Netanyahu to address US Congress on July 24

Israeli Prime Minister Benjamin Netanyahu will address US lawmakers in Washington DC on July 24, congressional leaders announced Thursday.

He will speak before both houses of Congress (the Senate and the House of Representatives) as the war between Israel and Gaza continues.

Both Republicans and Democrats invited the prime minister to speak, but the date of his speech was not made official until Thursday.

Last month, the International Criminal Court prosecutor sought arrest warrants against the Israeli leader and his Defense Minister, Yoav Galant, on war-related charges.

Mister Netanyahu condemned the ICC’s movesaying that he rejected with disgust that “democratic Israel” had been compared to what he called “mass murderers.”

Netanyahu said, according to a statement issued by congressional leaders, that he was “very moved to have the privilege of representing Israel… to present the truth about our just war against those who seek to destroy us.”

In their letter of invitation to the prime minister, House Speaker Mike Johnson and Senate Minority Leader Mitch McConnell – both Republicans – said they hoped Netanyahu would take the opportunity to “share the government’s vision.” to defend democracy, combat terrorism and establish a just country and lasting peace in the region.
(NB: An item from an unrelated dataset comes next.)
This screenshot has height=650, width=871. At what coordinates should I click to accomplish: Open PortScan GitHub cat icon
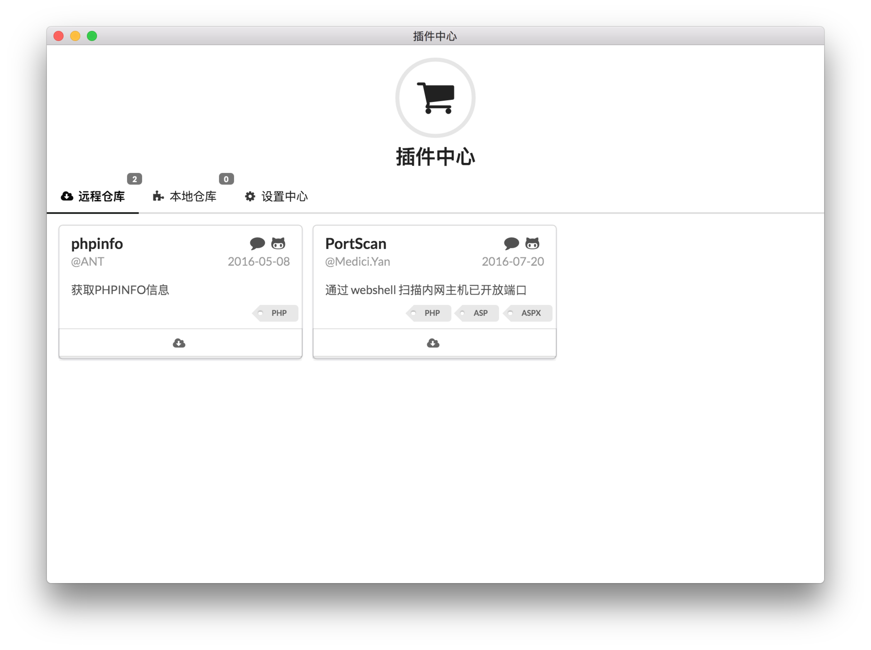pos(532,243)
Netanyahu’s visit comes at a time when the relationship with the United States has become strained, especially among leading American Democrats.

The Senate’s top Democrat, Chuck Schumer, who is Jewish, said in a separate statement that he supported the invitation despite his “clear and deep disagreements with the Prime Minister, which I have expressed both privately and publicly.”

“But because the United States’ relationship with Israel is strong and transcends one person or the prime minister, I joined the request for him to speak,” he said.

US President Joe Biden, a Democrat, has also become more critical of Israel as the war continues and the death toll in Gaza rises.

Biden, who is running for re-election in November, has come under political pressure from his party’s left flank to do more to convince Israel to limit its war in Gaza.

Some progressive leaders, such as Sen. Bernie Sanders of Vermont, have said they intend to boycott Netanyahu’s speech in protest of Israel’s conduct in the Gaza Strip.

Hamas-led fighters killed about 1,200 people and took another 251 hostage during an attack on southern Israel on October 7.

At least 36,470 people have been killed in Gaza in nearly eight months of fighting since then, according to the Hamas-run Health Ministry.

Biden has recently made public his administration’s push for a ceasefire agreement that would begin a six-week cessation of hostilities in Gaza.

The three-part plan the president unveiled last week would see an “increase” in humanitarian aid as well as an exchange of some hostages for Palestinian prisoners before a permanent end to the war.

The proposal, however, has met with open opposition from some members of Israel’s government, raising doubts that an agreement can be reached.

Hanoch Milwidsky, a senior Knesset member for Netanyahu’s Likud Party, told the BBC on Sunday that Israel’s ruling coalition was united in opposition to the deal, which he called “completely unacceptable.”

Netanyahu last spoke before the US Congress in 2015, when both chambers were controlled by Republicans. He took the opportunity to criticize then-President Barack Obama, a Democrat, for seeking a deal with allies the United States and Iran to curtail Tehran’s nuclear program.